A Black Friday Q & R: A Bleak Future?
Here’s the Q:
I have loved reading about Rene Girard’s mimetic theory in your recent book. I think the idea that we are all caught up in systems of intense rivalry and scapegoating is very enlightening and resonates very much with the training I received to become a counsellor.
The more I read about the theory, the more sense it makes. The only thing is, I am starting to feel troubled! Girard seems to predict a bleak future where we will be consumed by our violence. Is God just waiting for us to self destruct? This depresses me!
Other voices seem to suggest our violence has markedly declined in recent times (Stephen Pinker’s book ‘The Better Angles of Our Nature’ for example). Perhaps Girard might argue this is merely the calm before the storm and in fact decreased ways to discharge our violence will ultimately lead to an explosion of it.

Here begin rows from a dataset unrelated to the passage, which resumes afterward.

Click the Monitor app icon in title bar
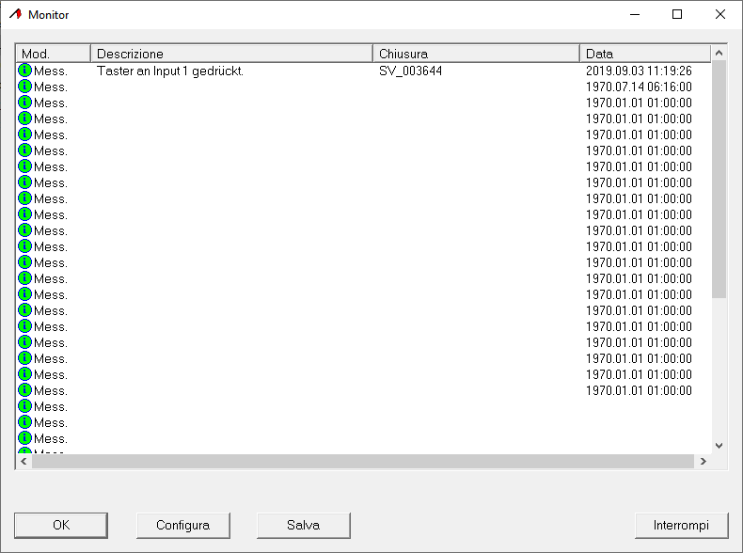743x553 pixels. click(x=15, y=15)
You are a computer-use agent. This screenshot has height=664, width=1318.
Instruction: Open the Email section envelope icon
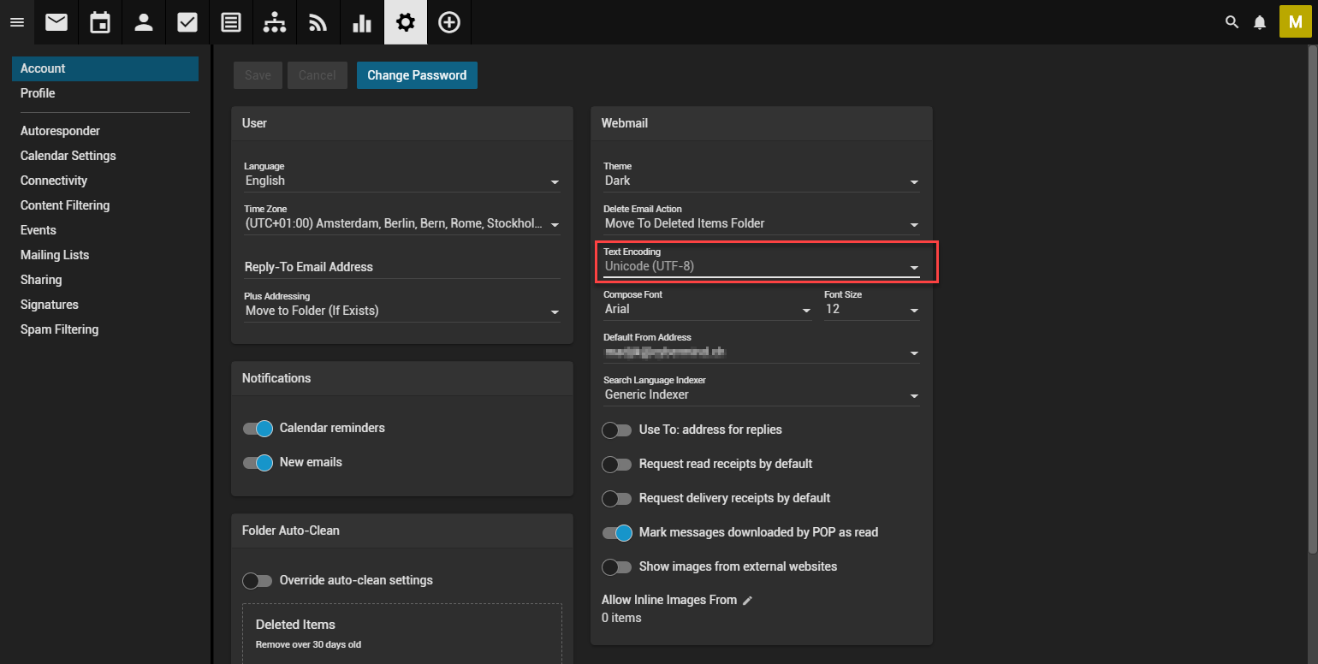click(56, 22)
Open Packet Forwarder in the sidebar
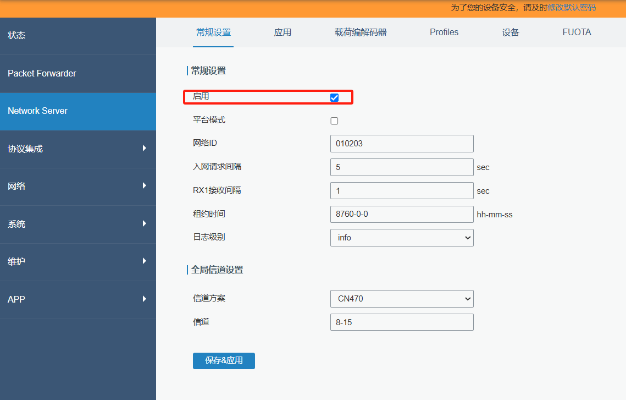This screenshot has width=626, height=400. coord(42,73)
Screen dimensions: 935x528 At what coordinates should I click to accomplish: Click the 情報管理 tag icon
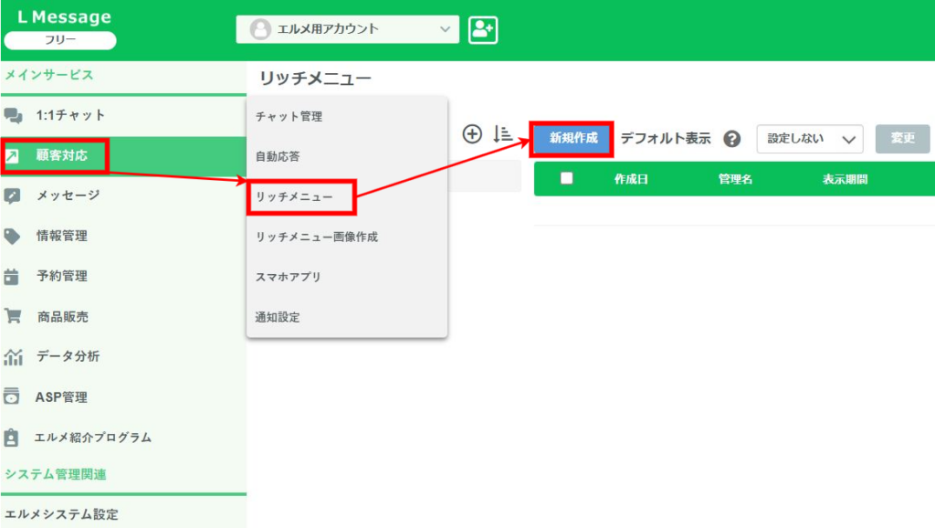coord(13,236)
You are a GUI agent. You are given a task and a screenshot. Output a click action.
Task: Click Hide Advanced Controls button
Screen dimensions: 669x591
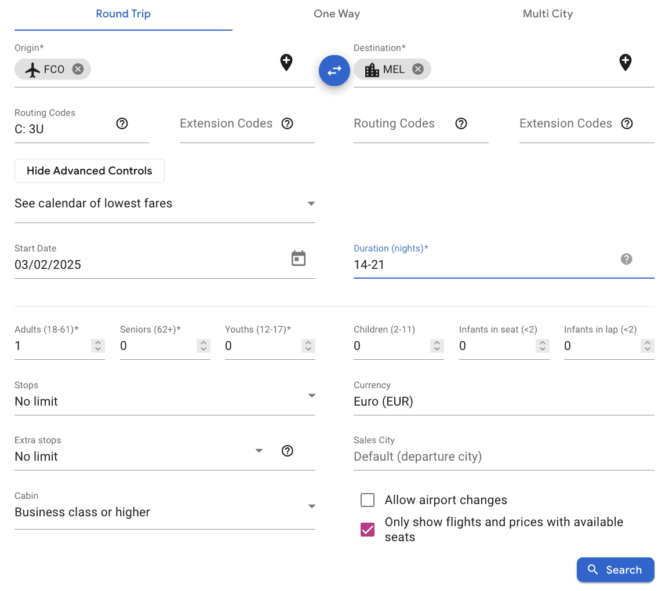pyautogui.click(x=89, y=171)
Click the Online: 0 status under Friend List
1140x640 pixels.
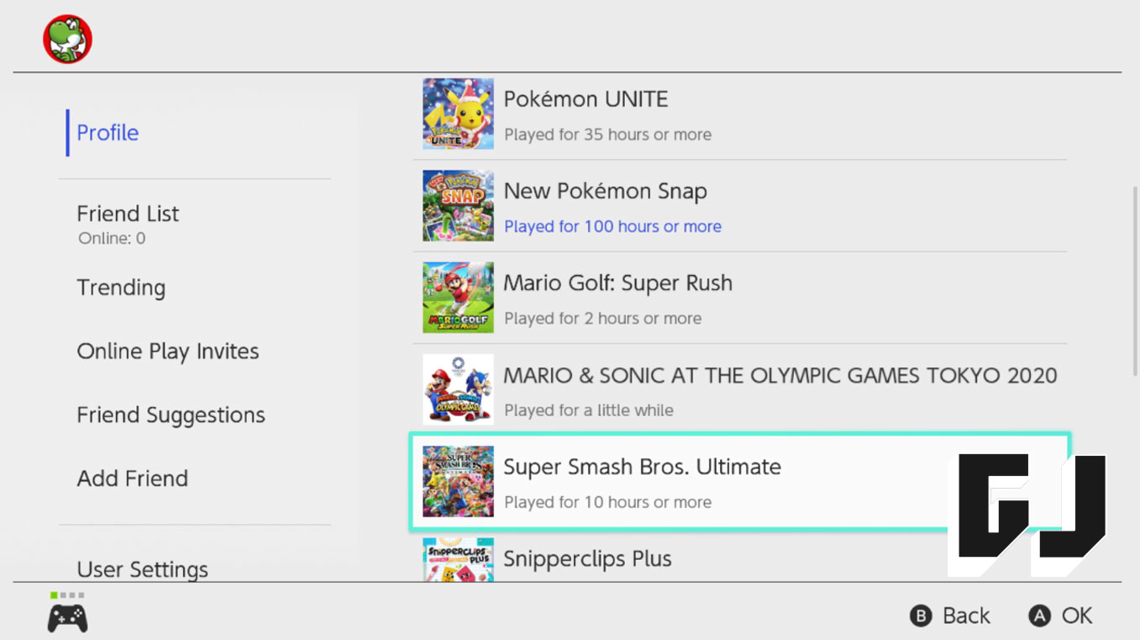tap(111, 238)
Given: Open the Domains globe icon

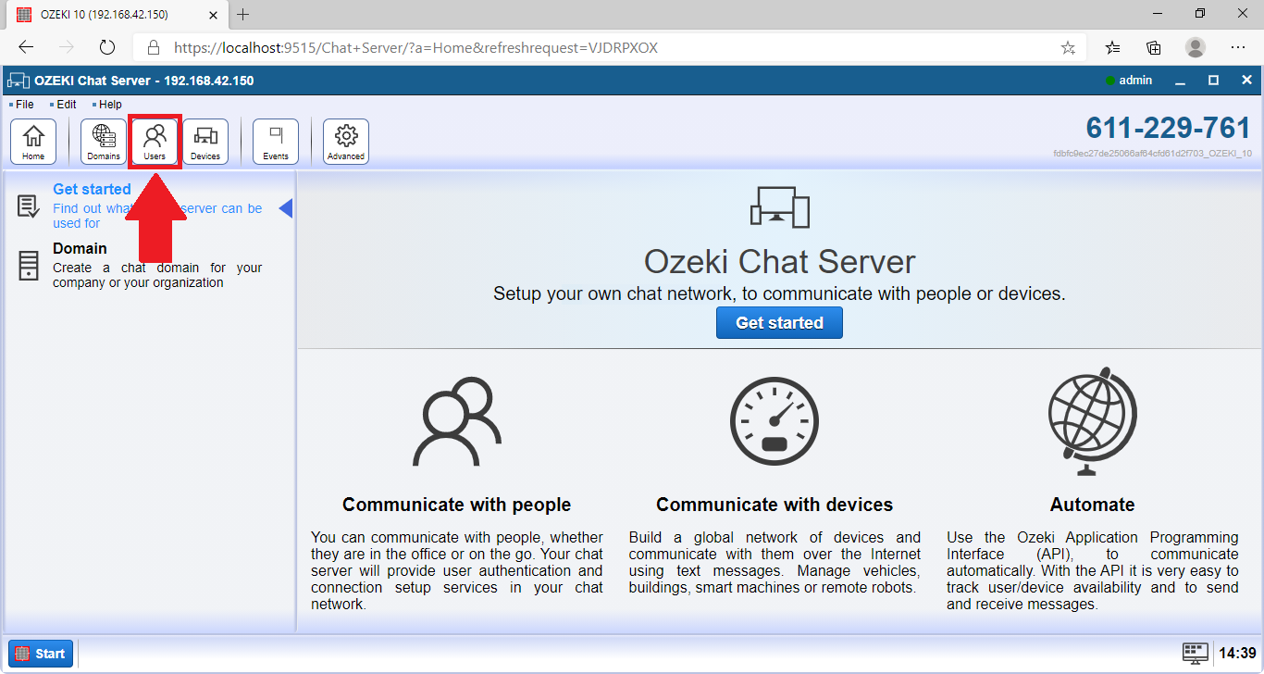Looking at the screenshot, I should click(x=104, y=142).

Then I look around my small corner of the world and I see abundant examples of good, evil and indifference in myself and others on a daily basis- but the good is definitely there. So I am confused.
I would love to hear your own personal take on this.
Here’s the R:
You’re right – in Girard’s last few works, you can trace a growing sense of impending doom, about which two things need to be said.

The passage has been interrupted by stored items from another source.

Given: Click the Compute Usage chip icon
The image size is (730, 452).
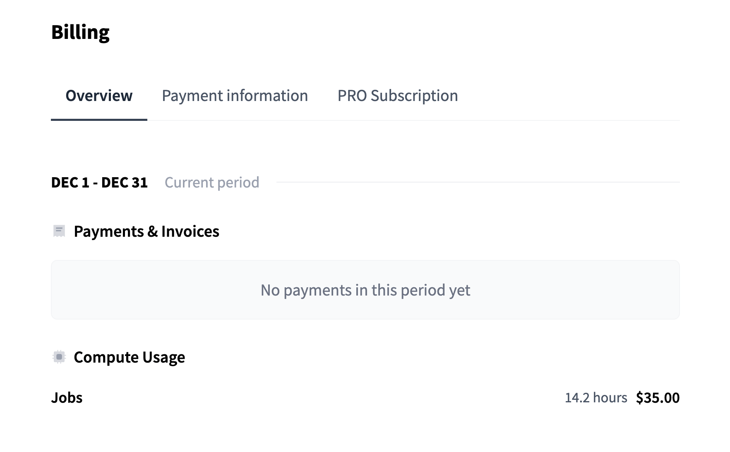Looking at the screenshot, I should [59, 357].
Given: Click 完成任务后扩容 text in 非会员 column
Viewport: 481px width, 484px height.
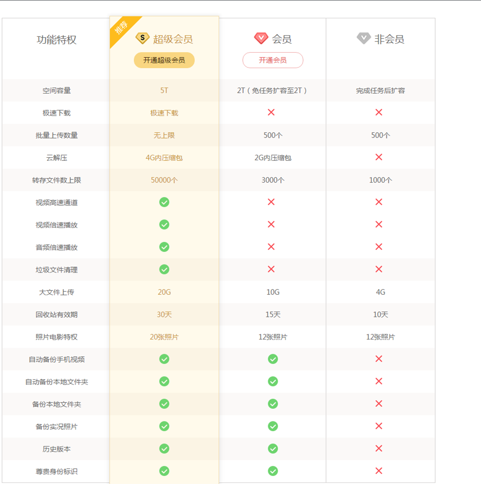Looking at the screenshot, I should point(380,91).
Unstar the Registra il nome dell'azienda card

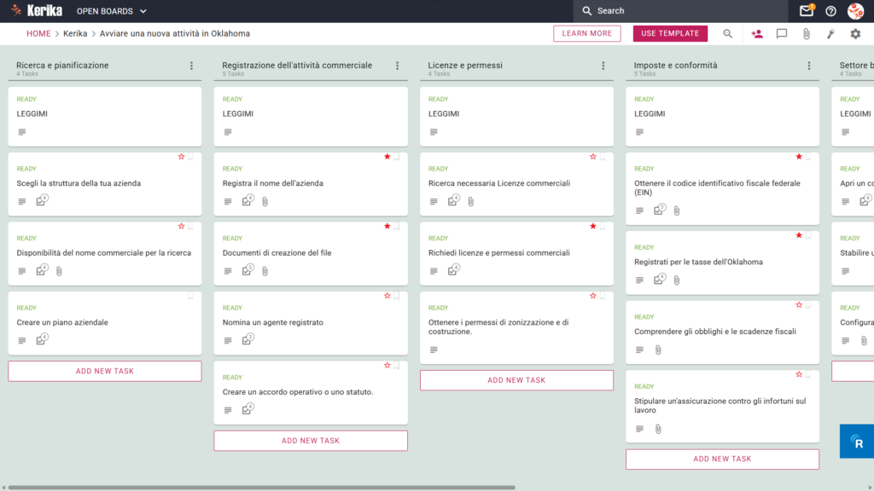387,157
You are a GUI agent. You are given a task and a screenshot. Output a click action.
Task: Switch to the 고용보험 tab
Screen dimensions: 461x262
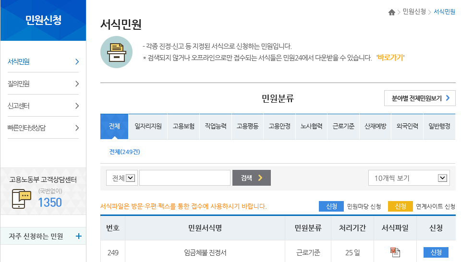tap(183, 127)
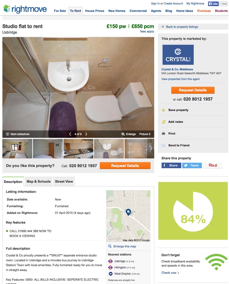Open Enlarge this map link

pos(125,246)
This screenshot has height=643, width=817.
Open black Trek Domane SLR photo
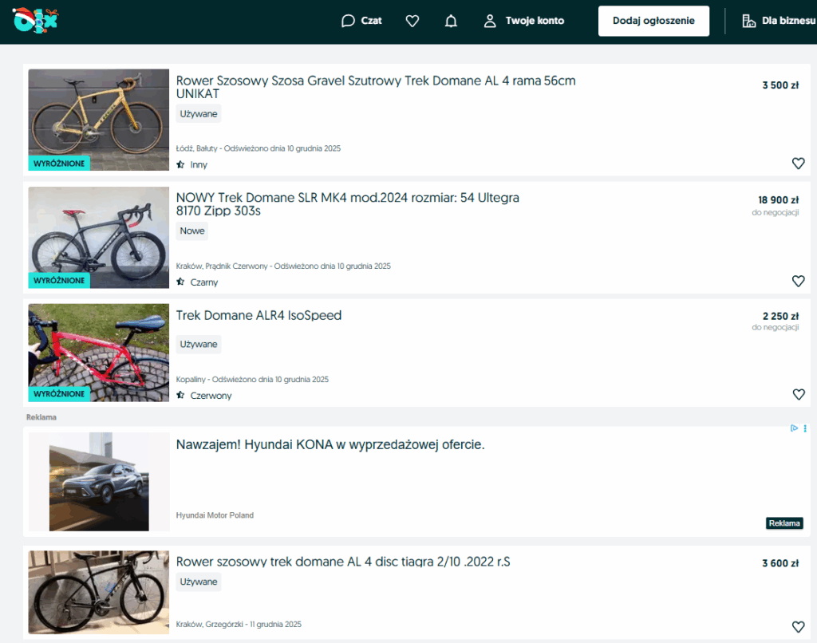(x=99, y=237)
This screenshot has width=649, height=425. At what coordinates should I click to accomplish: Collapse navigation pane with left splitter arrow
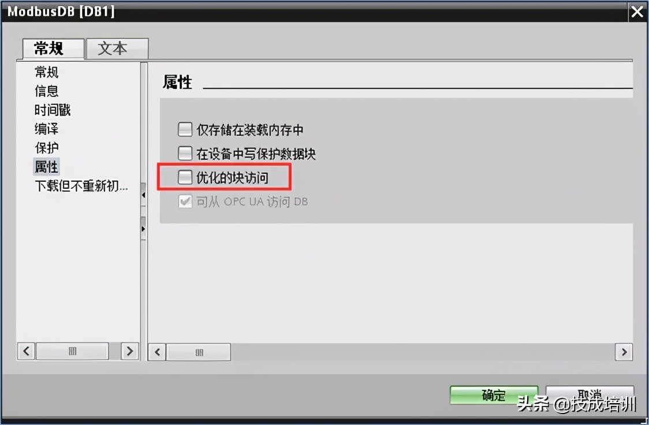[x=143, y=195]
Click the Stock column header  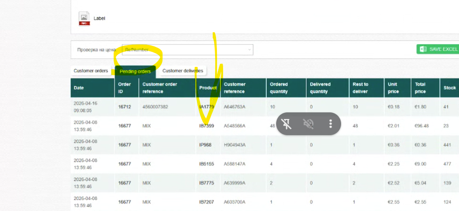pyautogui.click(x=449, y=88)
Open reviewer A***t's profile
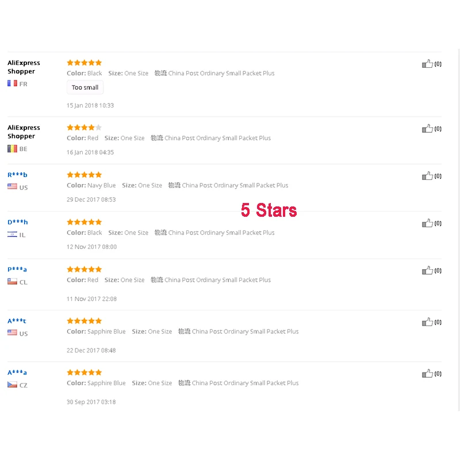 coord(17,321)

1. Anyone who looks at current global crises (as I try to do in Everything Must Change) – and isn’t deeply concerned – hasn’t really faced the data.
2. Girard’s sense of foreboding is intensified by insights from his theory, insights which suggest that humanity must make a choice between seeking to overcome human violence by violence and seeking to overcome human violence by peace. When weapons become increasingly catastrophic and increasingly available, and when religious communities don’t seem to offer much in the way of peace-making formation and training, there is ample reason to be concerned.
Here is where faith comes in … not faith that the problems will magically go away (which is childish faith) – but faith that we will seek to do the right thing with courage and resilience no matter what (which is mature faith). For Girard, doing the right thing meant warning us about the futility of our current path … and if his “doing the right thing” works, the rest of us will do different things: clarifying, improving, and intensifying our efforts for “Tikkun Olam” AKA the dream or reign or commonwealth of God.
On this “Black Friday,” we’ll see how effectively our culture subverts Thanksgiving (which is an antidote to greed) with a baptism in greed, as if “to live is to shop and consume.” That subversion can easily depress us, even paralyze us … but if we allow ourselves to be paralyzed and depressed, we in a sense become part of the problem rather than the solution.
People who believe in incarnation and resurrection have resources to face insurmountable, “impossible” odds. Which is why Advent can subvert the subversion of Black Friday … if we dare to believe.
On a practical level, this is why I’ve invested a lot this year in supporting emerging initiatives like Mesa and Cana. I hope others will join me in these and other good ventures at this critical time. To borrow the language of Black Friday, our future is “on sale” at the moment. If we don’t invest in it now, the cost to save it will be much higher the longer we wait.